The other time, in Altadena, California, lots of people ended in jail, as the Sheriff's Deputy son of the Chairman of the Town Council was part of a bunch of crooked cops who were laundering money for narcotics dealers. In that case, the corruption had spread to real estate payoffs, bribes of State Assemblymen (one later imprisoned for racketeering), the active involvement of the FBI, and my ally on the Council bankrupted in a First Amendment case involving allegedly defamatory email about the racketeer sexually molesting his daugher (in the record of a dicorce case) and being a Satanist priest (defamatory, said the court).
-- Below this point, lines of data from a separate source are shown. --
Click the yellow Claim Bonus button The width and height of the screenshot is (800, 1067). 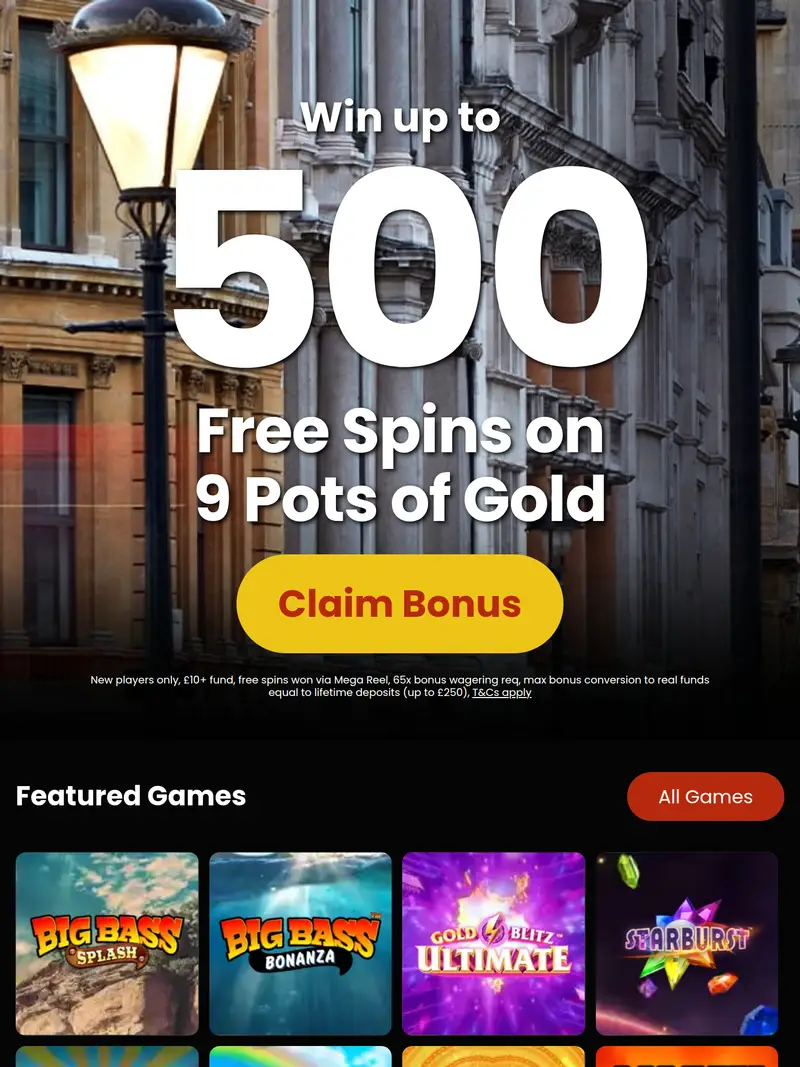pos(400,604)
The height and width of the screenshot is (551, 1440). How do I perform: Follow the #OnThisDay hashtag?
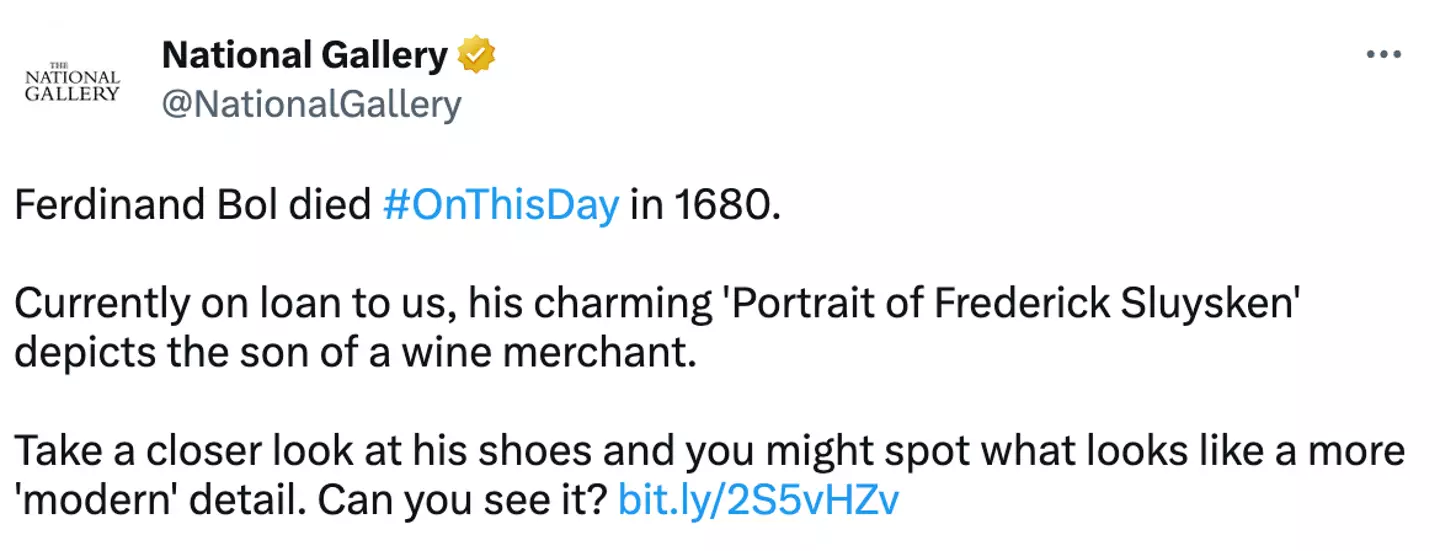pos(501,206)
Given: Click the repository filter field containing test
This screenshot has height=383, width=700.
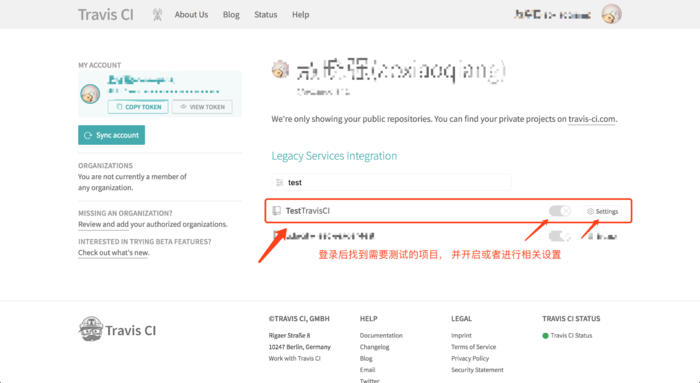Looking at the screenshot, I should point(392,182).
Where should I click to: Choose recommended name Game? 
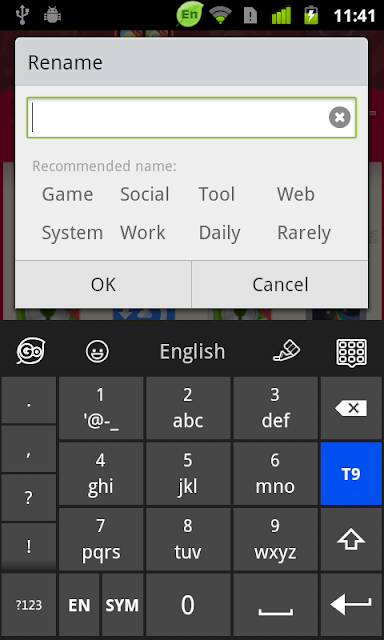(67, 194)
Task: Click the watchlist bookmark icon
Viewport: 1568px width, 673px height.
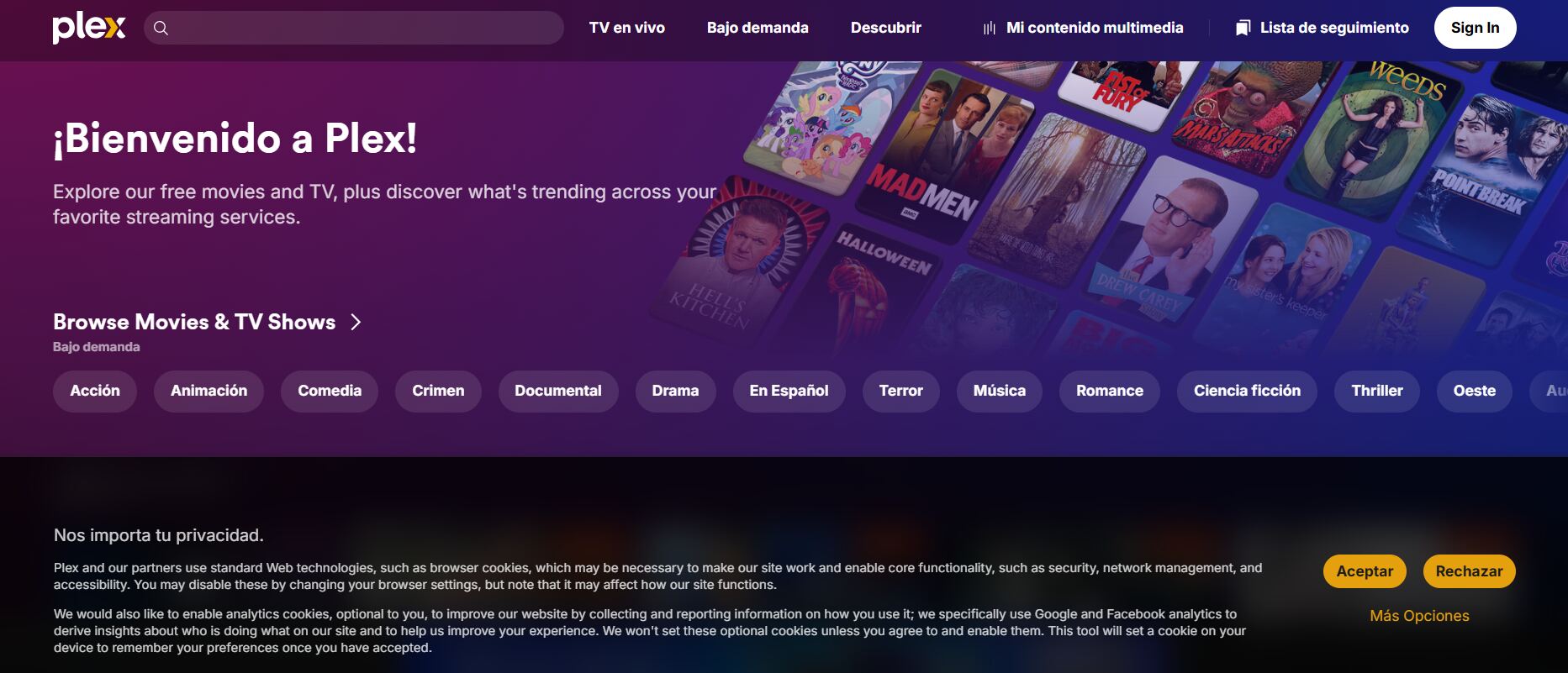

After the attempt to run over my wife with a van, and the windshield of my car being shot out, and the bullet hole in the livingroom window, I declined to run for re-election.

From my data, 50% of communities have working democracy. 50% are ongoing criminal operations, pretending to be democracies. Of course, 2 data points is not statistically significant. But it has made me both more passionate about Democracy, and more skeptical. "Liberal" verus "Conservative" doesn't scratch the surface of what I see as the real issues.

Patrick Nielsen Hayden ::: (view all by) ::: May 10, 2005, 01:37 PM:

"Do you, or do I, wish to live in a bad democracy, that is, one in which consent is uninformed? I submit, bad democracies are as bad as any other bad system."

Ah. You're willing to let people have rights just so long as they live up to your standards of rationality in their exercise.

Xopher (Christopher Hatton) ::: (view all by) ::: May 10, 2005, 01:49 PM:

And democracy is more just, not in that it is necessarily better at dispensing justice, but in the more cosmic sense that the people get the government they deserve. Not always, or in every way, but more often than in other systems.

I'd rather live in a bad democracy than a good dictatorship. Monarchy is somewhere in the middle!

Lucy Kemnitzer ::: (view all by) ::: May 10, 2005, 02:25 PM:

Well, currently we live in a state where those who should be choosing their policy makers are not uninformed, but deliberately and wildly misinformed, and where their ability to choose them is seriously hampered by logisitics, design, induced apathy, and outright deception and corruption.

I'd still rather live in it than one with no semblance of democracy.

I'd like to improve on what we have, both on the information end and on the democracy end.

And oh my dog my blender just turned itself on with nobody in the room. It's been erratic for a while: I guess it's not safe anymore.

Xopher (Christopher Hatton) ::: (view all by) ::: May 10, 2005, 02:30 PM:

Or you have a ghost. But surely you'd have noticed that by now.